=== WHAT THE EXERCISE ASKS ===
Copy the stretch of the listing from the line containing "The width and" through the end of the listing, swapping "navigator" for "sidebar" and changing nothing else. Leave the pictures out.
-- START --
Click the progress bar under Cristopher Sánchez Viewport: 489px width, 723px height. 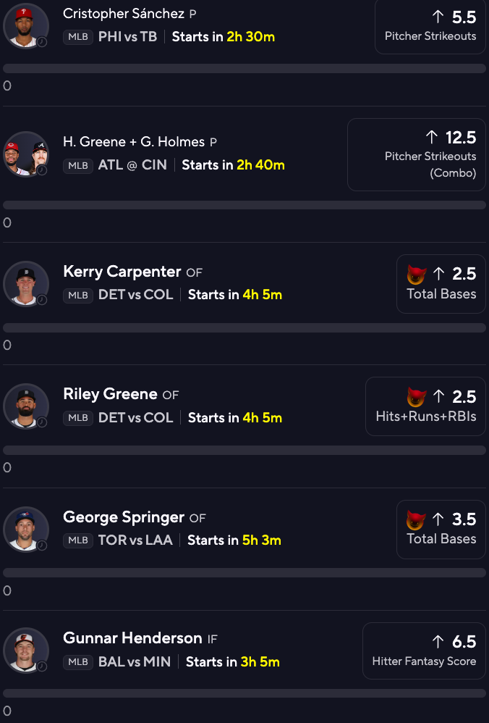[x=245, y=69]
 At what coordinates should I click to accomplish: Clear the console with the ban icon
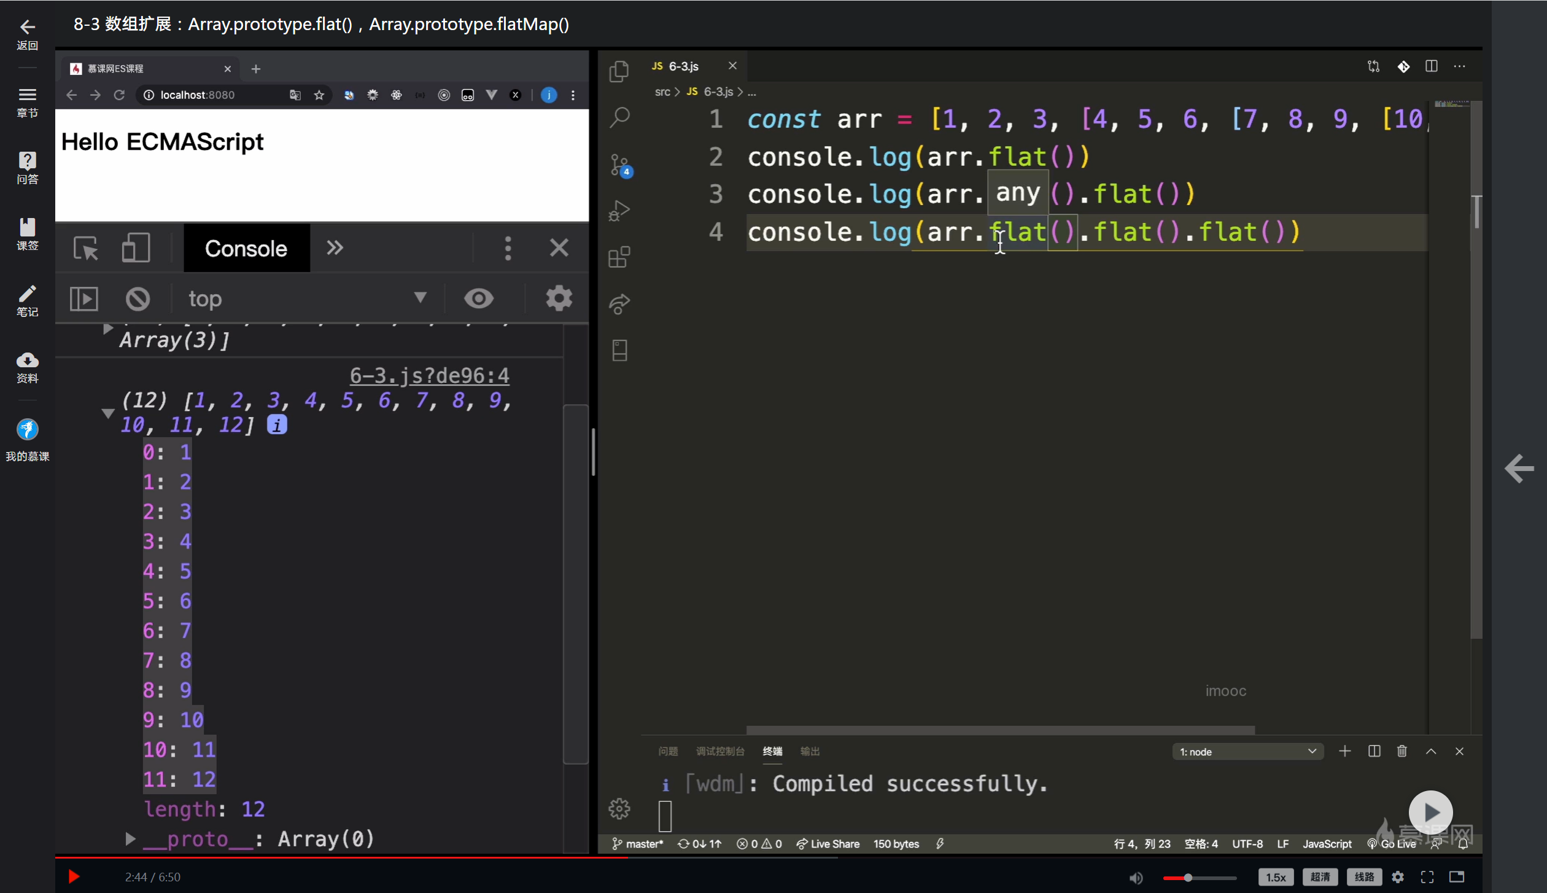[138, 299]
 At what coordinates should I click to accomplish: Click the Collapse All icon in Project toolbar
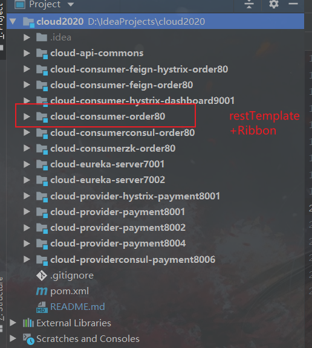click(249, 4)
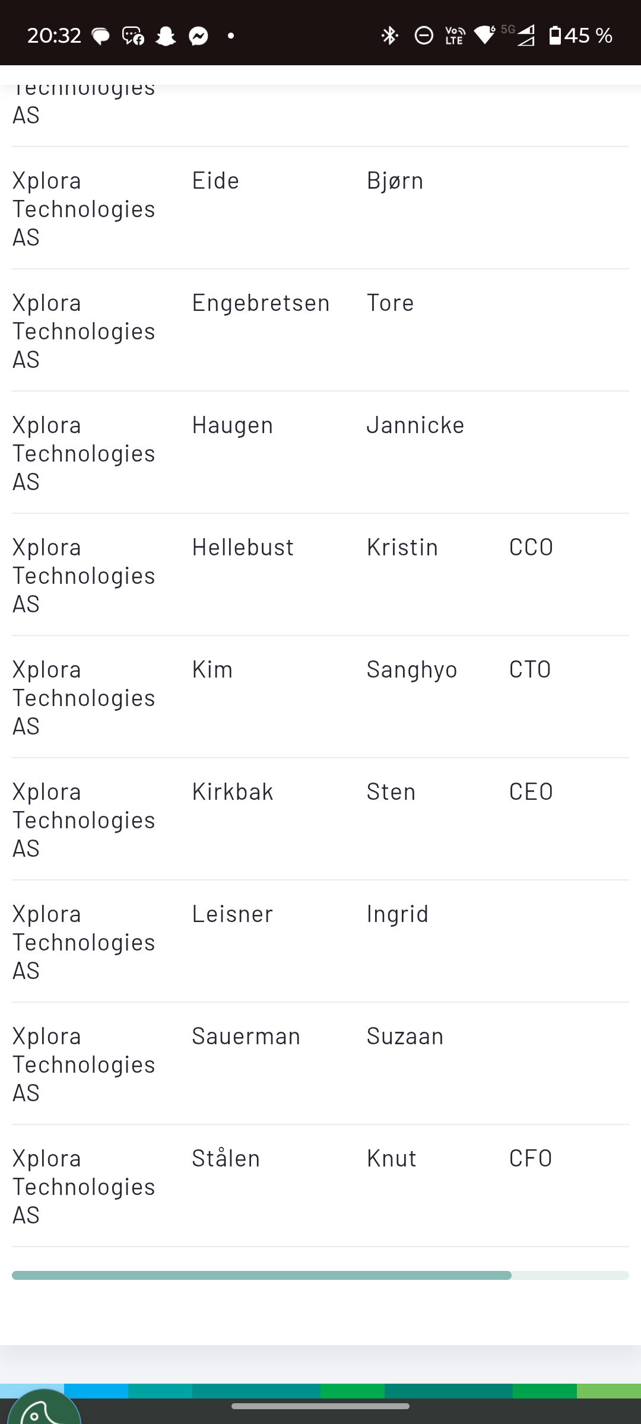Tap the 20:32 clock in status bar
This screenshot has width=641, height=1424.
[54, 36]
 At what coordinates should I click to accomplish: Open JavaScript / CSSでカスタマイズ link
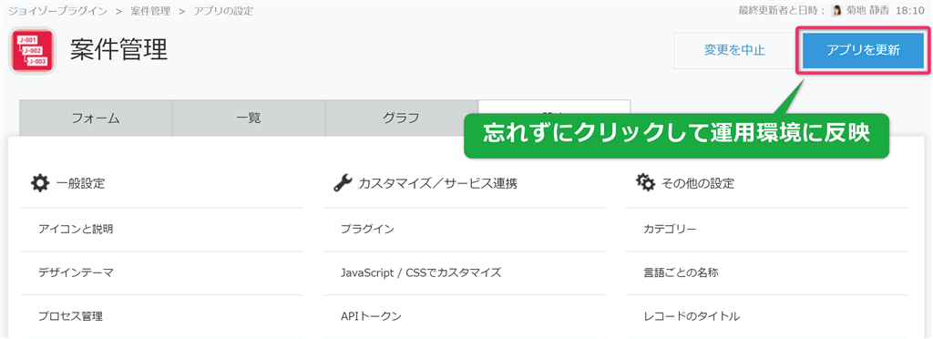click(x=421, y=272)
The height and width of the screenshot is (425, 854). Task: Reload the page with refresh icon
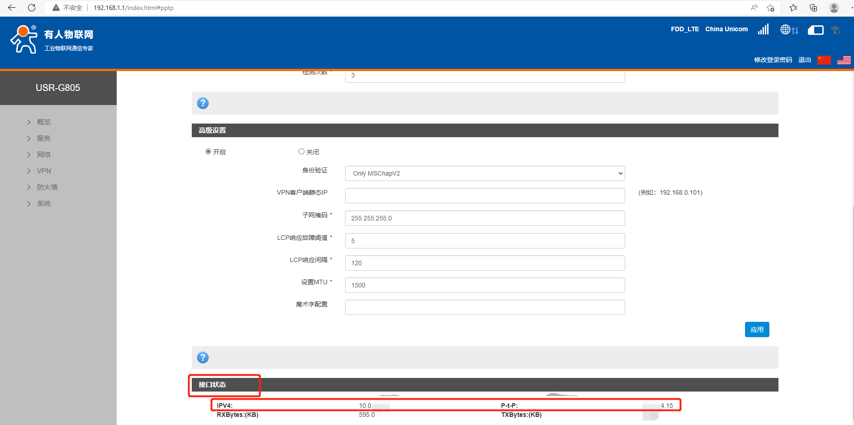click(32, 8)
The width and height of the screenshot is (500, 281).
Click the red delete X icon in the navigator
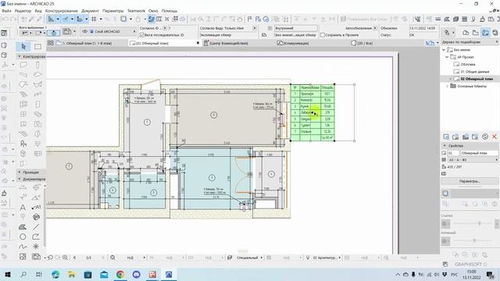(495, 137)
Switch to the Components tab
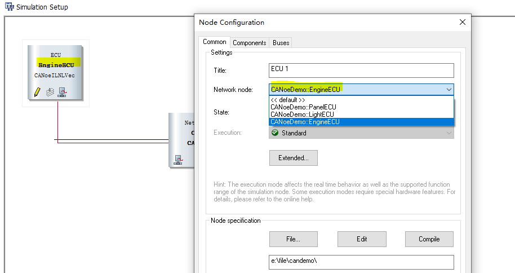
-- END --
=== EXERCISE OUTPUT ===
The width and height of the screenshot is (500, 281).
Click the red delete X icon in the sidebar
(495, 137)
Switch to the Components tab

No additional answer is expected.